#### Things to do
1. Judge whether each statement agrees with the data pipeline passage, answering yes or no and quoting the passage's deciding words: (a) Data pipeline can work with Redshift. (b) Pipelines are limited to a single region. (c) Data pipeline retries tasks automatically.
2. Carry on the data pipeline passage from its final sentence, keeping its spoken technical style.

#### Page
Basically, it’s a web service that helps you reliably process and move data between different AWS compute and storage services at specified intervals. In this case, we’re copying data from EC Two instances to S Three on a daily basis. And then on a weekly basis, we might analyze that data that’s accumulated using an EMR cluster. That’s just one example of how data pipeline might be used. Very simple concept. Let’s go into a little bit more depth about data pipeline and what it can do. So destinations that can be used by data pipeline include S Three like we talked about. It can also work with RDS, the relational database service, DynamoDB, Redshift and EMR.
So all of those things can be controlled by data pipeline. It manages all the task dependencies for you, and it will automatically retry things as necessary and notify you when something fails. It can also have pipelines that work across regions, and it also has features for precondition checks so you can make sure that the data that you’re trying to process is really ready before you try to do something with it. Here are some examples of precondition checks that you might be able to do with data pipeline. One is called DynamoDB. Data exists so that can check for the existence of data inside a DynamoDB table before you try to move it or process it somewhere else.

#### Stored data
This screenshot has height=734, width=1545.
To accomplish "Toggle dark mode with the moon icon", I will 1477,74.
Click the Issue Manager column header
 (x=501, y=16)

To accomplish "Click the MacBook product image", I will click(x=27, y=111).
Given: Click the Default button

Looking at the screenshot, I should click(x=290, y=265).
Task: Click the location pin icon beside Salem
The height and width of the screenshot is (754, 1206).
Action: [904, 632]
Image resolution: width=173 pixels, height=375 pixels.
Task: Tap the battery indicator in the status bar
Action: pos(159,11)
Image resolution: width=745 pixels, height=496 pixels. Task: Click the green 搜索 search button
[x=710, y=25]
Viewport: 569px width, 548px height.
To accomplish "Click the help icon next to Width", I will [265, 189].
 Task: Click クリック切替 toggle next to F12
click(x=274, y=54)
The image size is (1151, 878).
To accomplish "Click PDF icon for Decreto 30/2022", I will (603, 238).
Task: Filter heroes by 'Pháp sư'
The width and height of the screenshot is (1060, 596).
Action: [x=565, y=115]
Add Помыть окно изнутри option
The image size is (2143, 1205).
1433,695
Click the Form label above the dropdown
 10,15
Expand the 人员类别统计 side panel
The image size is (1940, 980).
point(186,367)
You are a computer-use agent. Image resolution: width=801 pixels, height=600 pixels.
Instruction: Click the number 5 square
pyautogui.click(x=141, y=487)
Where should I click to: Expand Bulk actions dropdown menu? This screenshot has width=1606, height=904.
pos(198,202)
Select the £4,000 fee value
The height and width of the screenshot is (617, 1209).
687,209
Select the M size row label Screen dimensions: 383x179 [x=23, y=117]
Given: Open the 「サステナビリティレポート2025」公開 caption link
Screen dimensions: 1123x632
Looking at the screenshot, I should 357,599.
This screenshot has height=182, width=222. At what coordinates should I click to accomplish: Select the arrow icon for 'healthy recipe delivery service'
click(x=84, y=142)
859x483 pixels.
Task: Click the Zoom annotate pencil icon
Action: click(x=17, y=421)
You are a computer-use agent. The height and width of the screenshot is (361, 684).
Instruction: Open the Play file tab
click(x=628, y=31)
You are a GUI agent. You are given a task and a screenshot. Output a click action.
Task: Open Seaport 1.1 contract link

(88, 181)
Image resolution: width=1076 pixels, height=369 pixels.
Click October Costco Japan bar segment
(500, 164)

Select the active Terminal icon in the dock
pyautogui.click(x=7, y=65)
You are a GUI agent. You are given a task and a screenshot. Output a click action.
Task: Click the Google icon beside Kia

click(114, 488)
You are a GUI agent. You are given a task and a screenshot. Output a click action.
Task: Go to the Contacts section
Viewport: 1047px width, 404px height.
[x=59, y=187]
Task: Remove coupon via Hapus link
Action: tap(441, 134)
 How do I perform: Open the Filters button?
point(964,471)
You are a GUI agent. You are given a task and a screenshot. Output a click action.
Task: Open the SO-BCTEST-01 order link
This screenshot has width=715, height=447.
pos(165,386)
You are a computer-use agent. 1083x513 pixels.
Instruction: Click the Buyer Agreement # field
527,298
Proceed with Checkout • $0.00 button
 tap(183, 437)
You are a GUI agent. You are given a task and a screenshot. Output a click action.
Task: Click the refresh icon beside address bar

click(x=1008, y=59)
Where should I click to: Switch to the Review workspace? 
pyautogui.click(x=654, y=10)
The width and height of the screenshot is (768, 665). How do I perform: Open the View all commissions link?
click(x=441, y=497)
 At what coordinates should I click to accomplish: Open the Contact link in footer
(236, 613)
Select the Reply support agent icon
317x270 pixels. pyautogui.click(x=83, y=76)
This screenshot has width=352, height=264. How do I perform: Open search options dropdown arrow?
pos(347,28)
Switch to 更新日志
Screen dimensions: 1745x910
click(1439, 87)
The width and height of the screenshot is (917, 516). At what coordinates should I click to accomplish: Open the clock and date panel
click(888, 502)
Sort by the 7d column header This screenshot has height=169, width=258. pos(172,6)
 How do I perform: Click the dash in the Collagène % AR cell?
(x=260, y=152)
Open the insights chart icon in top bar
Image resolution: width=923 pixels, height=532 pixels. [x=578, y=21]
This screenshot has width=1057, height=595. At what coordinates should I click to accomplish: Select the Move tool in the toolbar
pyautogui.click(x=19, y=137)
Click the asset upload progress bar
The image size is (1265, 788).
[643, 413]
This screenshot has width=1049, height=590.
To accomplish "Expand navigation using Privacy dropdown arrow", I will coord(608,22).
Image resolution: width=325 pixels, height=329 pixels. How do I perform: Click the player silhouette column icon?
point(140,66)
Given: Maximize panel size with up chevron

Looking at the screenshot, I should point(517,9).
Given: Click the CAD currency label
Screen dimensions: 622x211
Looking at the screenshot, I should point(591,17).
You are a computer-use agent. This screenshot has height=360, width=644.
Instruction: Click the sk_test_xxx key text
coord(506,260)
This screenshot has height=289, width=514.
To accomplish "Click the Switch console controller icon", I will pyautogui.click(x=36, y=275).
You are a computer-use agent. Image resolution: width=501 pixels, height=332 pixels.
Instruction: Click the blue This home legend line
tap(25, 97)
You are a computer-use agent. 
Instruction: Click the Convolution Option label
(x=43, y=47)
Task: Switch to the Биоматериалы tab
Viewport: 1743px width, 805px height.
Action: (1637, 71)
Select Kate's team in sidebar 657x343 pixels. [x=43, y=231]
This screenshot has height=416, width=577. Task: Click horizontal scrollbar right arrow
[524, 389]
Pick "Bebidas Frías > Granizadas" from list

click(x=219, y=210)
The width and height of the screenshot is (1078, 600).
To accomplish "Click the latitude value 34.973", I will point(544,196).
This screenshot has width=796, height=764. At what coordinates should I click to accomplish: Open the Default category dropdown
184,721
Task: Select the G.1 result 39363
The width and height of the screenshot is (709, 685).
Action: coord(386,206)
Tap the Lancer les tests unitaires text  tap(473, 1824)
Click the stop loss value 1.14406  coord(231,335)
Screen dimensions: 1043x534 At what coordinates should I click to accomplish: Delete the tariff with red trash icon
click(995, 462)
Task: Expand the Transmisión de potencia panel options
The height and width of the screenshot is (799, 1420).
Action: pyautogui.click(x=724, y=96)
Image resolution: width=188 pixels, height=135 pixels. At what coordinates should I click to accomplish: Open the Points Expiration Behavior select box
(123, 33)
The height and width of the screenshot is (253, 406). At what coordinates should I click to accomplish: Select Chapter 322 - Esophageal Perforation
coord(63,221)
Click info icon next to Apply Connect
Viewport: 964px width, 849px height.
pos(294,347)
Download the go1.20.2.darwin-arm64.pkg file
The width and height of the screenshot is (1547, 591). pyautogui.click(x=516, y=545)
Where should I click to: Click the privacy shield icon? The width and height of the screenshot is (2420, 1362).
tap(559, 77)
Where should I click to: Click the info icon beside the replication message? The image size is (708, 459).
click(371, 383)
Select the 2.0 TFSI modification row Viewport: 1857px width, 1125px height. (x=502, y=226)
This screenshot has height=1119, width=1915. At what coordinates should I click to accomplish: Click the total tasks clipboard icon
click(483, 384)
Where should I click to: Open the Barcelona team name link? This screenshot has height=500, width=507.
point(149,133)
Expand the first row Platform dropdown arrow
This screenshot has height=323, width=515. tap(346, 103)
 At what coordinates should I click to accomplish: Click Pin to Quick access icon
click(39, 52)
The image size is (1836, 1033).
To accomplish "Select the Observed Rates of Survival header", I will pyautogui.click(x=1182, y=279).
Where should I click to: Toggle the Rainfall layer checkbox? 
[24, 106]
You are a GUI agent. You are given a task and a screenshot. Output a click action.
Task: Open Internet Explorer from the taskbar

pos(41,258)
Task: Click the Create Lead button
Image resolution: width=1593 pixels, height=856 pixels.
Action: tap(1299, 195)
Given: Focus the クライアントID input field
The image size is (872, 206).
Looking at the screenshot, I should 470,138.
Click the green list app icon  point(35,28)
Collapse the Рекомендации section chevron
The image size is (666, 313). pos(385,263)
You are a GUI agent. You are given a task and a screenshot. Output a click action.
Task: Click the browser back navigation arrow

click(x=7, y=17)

#### The responses
1.
(a) Yes: "It can also work with RDS, the relational database service, DynamoDB, Redshift and EMR."
(b) No: "It can also have pipelines that work across regions"
(c) Yes: "it will automatically retry things as necessary and notify you when something fails."

2.
There’s also a DynamoDB table exists that can check for the existence of an entire table. For S Three, we have S Three key exist and S Three prefix exists which can both be used to test for the existence of either a specific path in S Three or a specific prefix, sort of a path that exists within S Three itself. There’s also the shell command precondition and this runs an arbitrary script of your own on your resources and checks that the script succeeds. So with that precondition check you can pretty much do anything you want. You can write a script that checks for whatever you want to and your data pipeline won’t kick off until that precondition has been satisfied. You can also use on premises data which is kind of interesting for your data sources. You can data pipeline data sources which are residing on on premise machines. The way that works is you install a task runner on your on premise machines, kind of like the Kinesis agent that we installed for Kinesis and then AWS data pipeline will communicate with the task runner and manage the flow of data and schedules accordingly. Now, in order to ensure that your pipeline activities are highly available, you can optionally assign multiple task runners to pull for a given job as well. So, very highly reliable system, a lot of different ways you can use it, but at the end of the day it’s used for chaining things together on a schedule and doing so in a reliable manner.
There are several different activities that a data pipeline can do and an activity is an action that AWS data pipeline initiates on your behalf as part of a pipeline. Different types of activities include EMR, which allows you to run arbitrary Amazon EMR jobs. Remember, it’s possible to spin up an EMR instance and run a sequence of steps automatically and then automatically terminate the cluster when it’s done. So that’s the sort of thing that a data pipeline event or activity rather might kick off. There’s also a Hive activity which allows you to execute hive queries on a schedule. There’s also a Copy activity that can be used to copy data between Amazon S Three and JDBC data sources or to run a SQL query and copy its output into Amazon S Three.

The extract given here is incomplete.